On 11/10/06, Tom Lane <tgl@sss.pgh.pa.us> wrote:

"Pavan Deolasee" <pavan.deolasee@gmail.com> writes:

On 11/10/06, Josh Berkus < josh@agliodbs.com> wrote:

I believe that's the "unsolved technical issue" in the prototype,

unless

Pavan has solved it in the last two weeks. Pavan?

When an overflow tuple is copied back to the main heap, the overflow

tuple

is
marked with a special flag (HEAP_OVERFLOW_MOVEDBACK). Subsequently,
when a backend tries to lock the overflow version of the tuple, it

checks

the flag
and jumps to the main heap if the flag is set.

(1) How does it "jump to the main heap"? The links go the other
direction.

The overflow tuple has a special header to store the back pointer to the
main heap.
This increases the tuple header size by 6 bytes, but the overhead is
restricted only to the overflow
tuples.

(2) Isn't this full of race conditions?

I agree, there could be race conditions. But IMO we can handle those. When
we
follow the tuple chain, we hold a SHARE lock on the main heap buffer. Also,
when
the root tuple is vacuumable and needs to be overwritten, we acquire and
keep EXCLUSIVE
lock on the main heap buffer.

This reduces the race conditions to a great extent.

(3) I thought you already used up the one remaining t_infomask bit.

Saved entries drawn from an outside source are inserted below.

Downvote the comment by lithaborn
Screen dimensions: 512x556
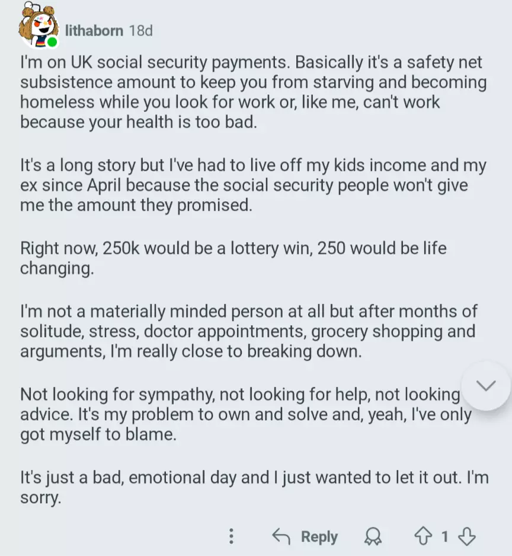467,536
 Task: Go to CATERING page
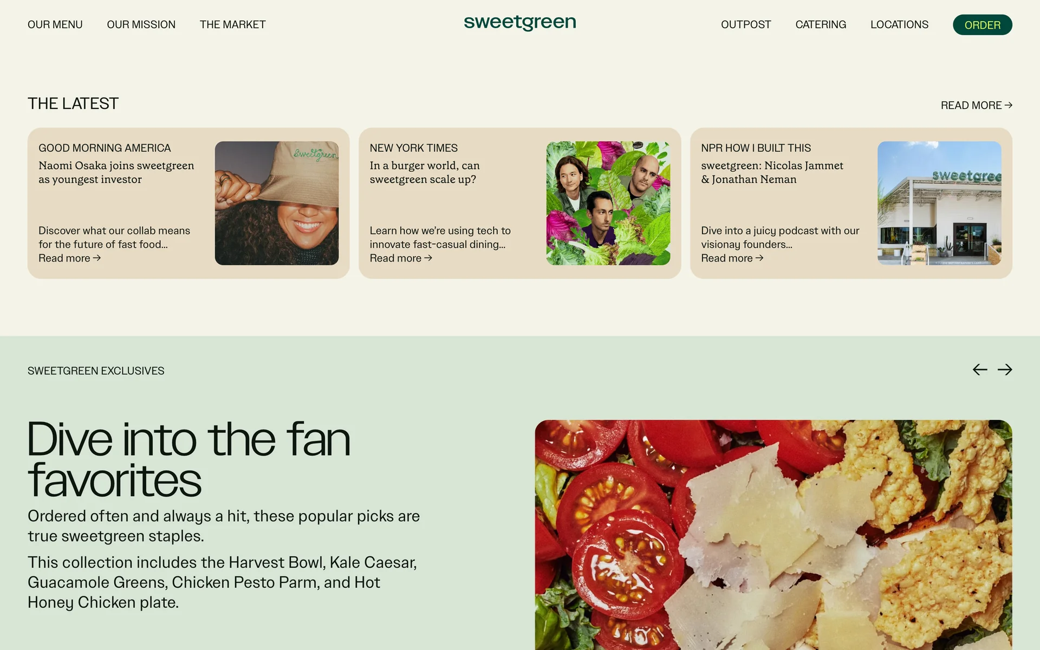click(x=821, y=24)
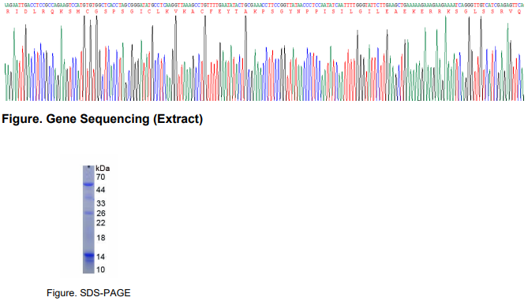Screen dimensions: 528x301
Task: Click the red amino acid sequence row
Action: 264,12
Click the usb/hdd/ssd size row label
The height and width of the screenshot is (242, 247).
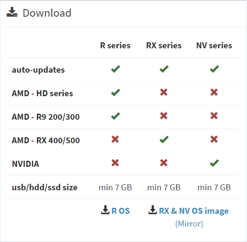point(45,187)
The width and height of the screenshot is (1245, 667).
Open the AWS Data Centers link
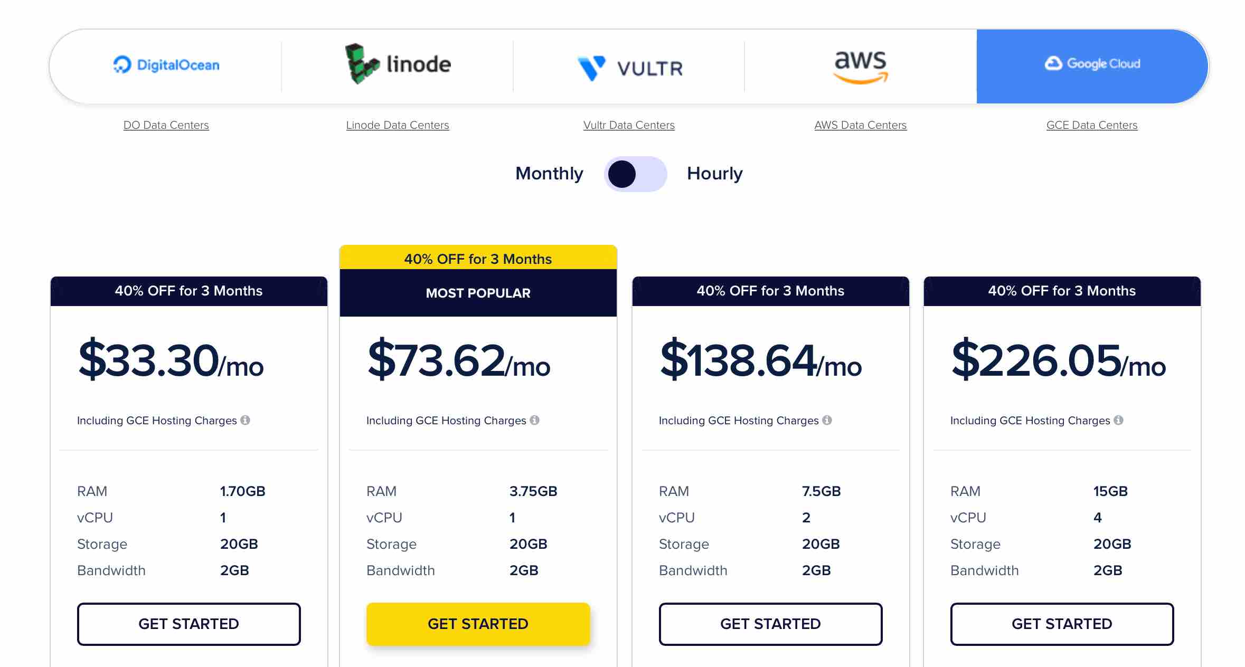[861, 125]
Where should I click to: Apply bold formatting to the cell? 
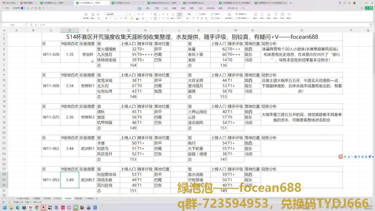106,18
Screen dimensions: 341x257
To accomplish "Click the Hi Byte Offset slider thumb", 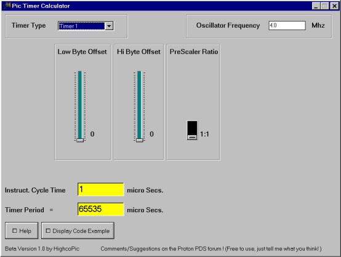I will click(x=139, y=140).
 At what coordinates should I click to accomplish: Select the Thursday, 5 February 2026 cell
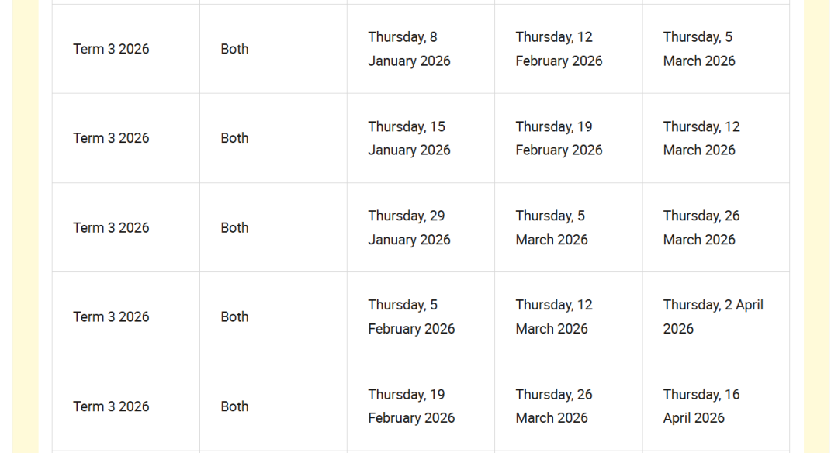[x=411, y=316]
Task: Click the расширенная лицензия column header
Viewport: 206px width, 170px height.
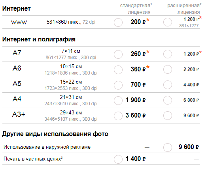Action: tap(184, 9)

Yes. The last bit in the t_infomask is used up to mark presence of overflow
tuple header. But I believe there are few more bits that can be reused.
There are three bits available in the t_ctid field as well (since ip_posid
needs maximum 13 bits). One bit is used to identify whether a given tid
points to the main heap or the overflow heap. This helps when tids are
passed around in the code.

Since the back pointer from the overflow tuple always points to the main
heap, the same bit can be used to mark copied-back tuples (we are doing it
in a slight different way in the current prototype though).

Regards,
Pavan

#11Hannu Krosing
hannu@tm.ee
In reply to: Tom Lane (#6)
Re: Frequent Update Project: Design Overview of HOT

Ühel kenal päeval, N, 2006-11-09 kell 18:28, kirjutas Tom Lane:

"Simon Riggs" <simon@2ndquadrant.com> writes:

As more UPDATEs take place these tuple chains would grow, making
locating the latest tuple take progressively longer.

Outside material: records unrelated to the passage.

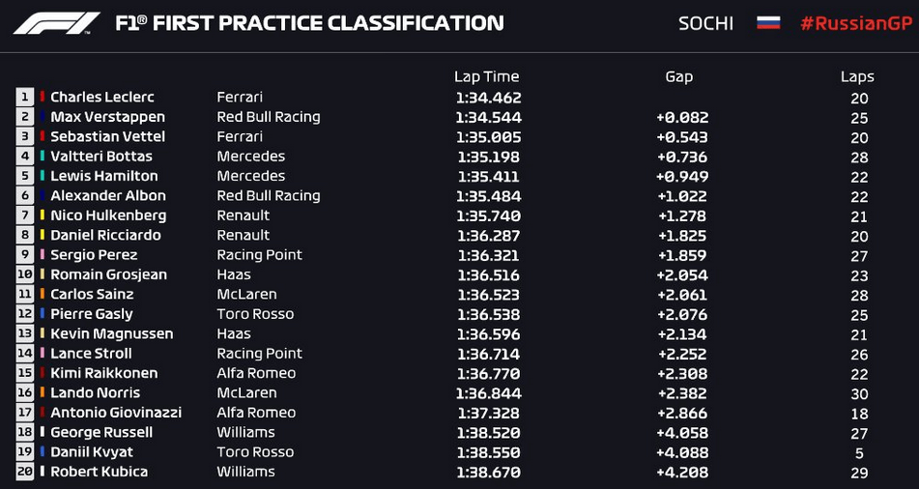
Task: Select driver name Max Verstappen
Action: pyautogui.click(x=108, y=117)
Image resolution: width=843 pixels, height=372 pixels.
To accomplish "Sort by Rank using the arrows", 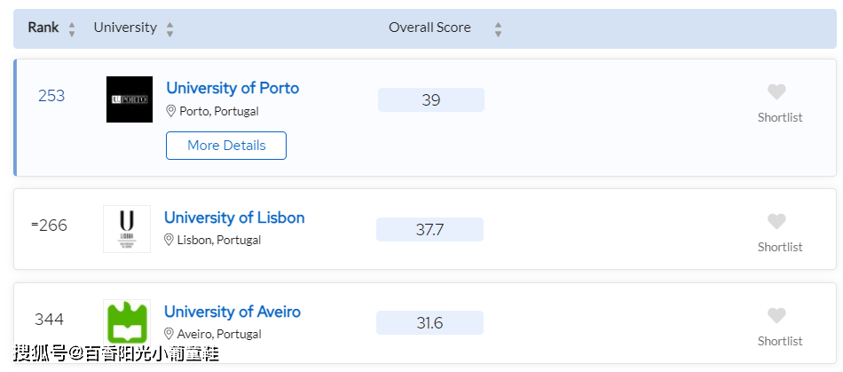I will point(72,29).
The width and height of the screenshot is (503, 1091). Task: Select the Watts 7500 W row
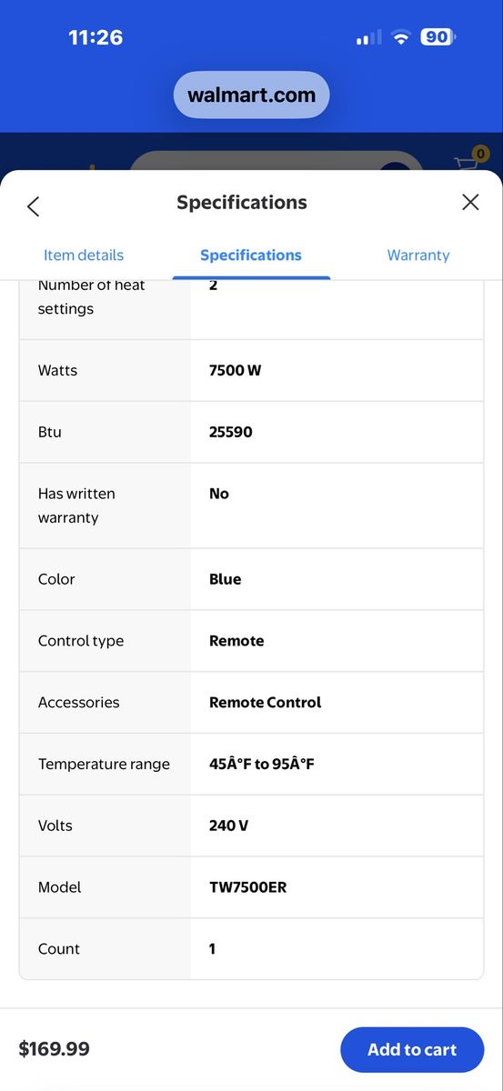(251, 371)
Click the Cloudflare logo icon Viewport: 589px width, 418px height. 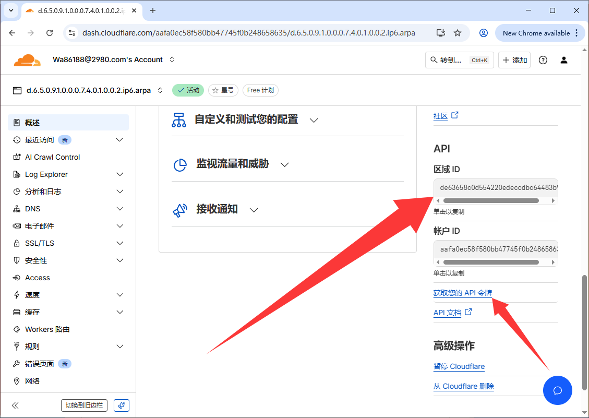point(27,60)
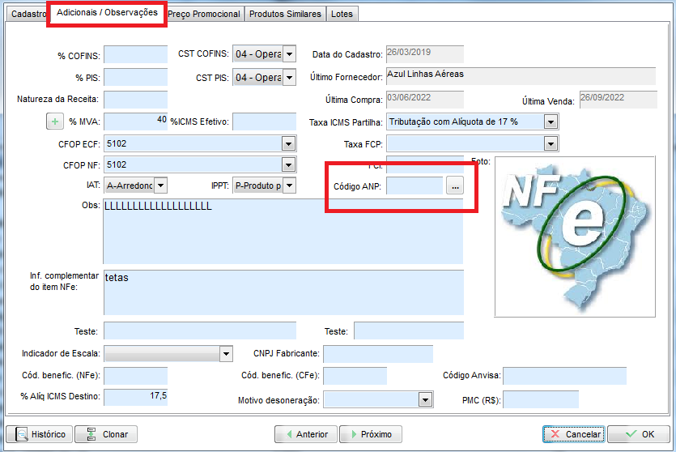Go to previous record with Anterior
The width and height of the screenshot is (676, 452).
point(304,434)
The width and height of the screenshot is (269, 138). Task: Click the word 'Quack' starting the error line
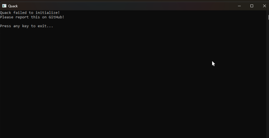point(6,12)
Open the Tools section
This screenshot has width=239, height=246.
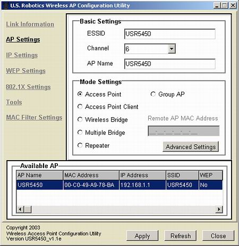[x=14, y=102]
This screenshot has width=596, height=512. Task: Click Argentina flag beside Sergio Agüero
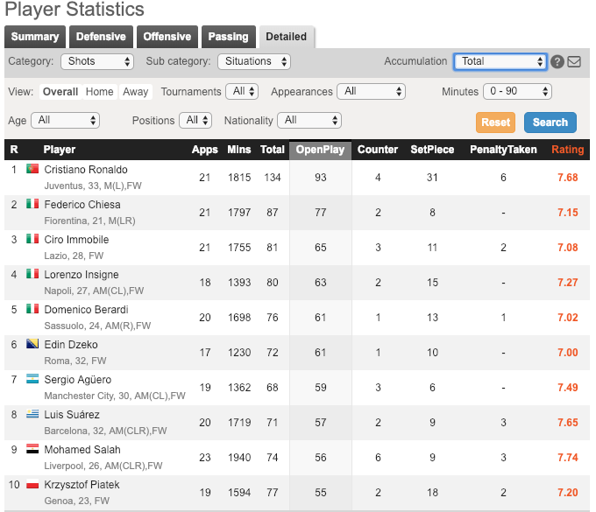(x=33, y=379)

This is the part that bothers me --- particularly the random-access
nature of the search. I wonder whether you couldn't do something
involving an initial table fill-factor of less than 50%, and having
the first updated version living on the same heap page as its parent.
Only when the active chain length was more than one (which you
hypothesize is rare) would it actually be necessary to do a random
access into the overflow table.

More generally, do we need an overflow table at all, rather than having
these overflow tuples living in the same file as the root tuples? As
long as there's a bit available to mark a tuple as being this special
not-separately-indexed type, you don't need a special location to know
what it is. This might break down in the presence of seqscans though.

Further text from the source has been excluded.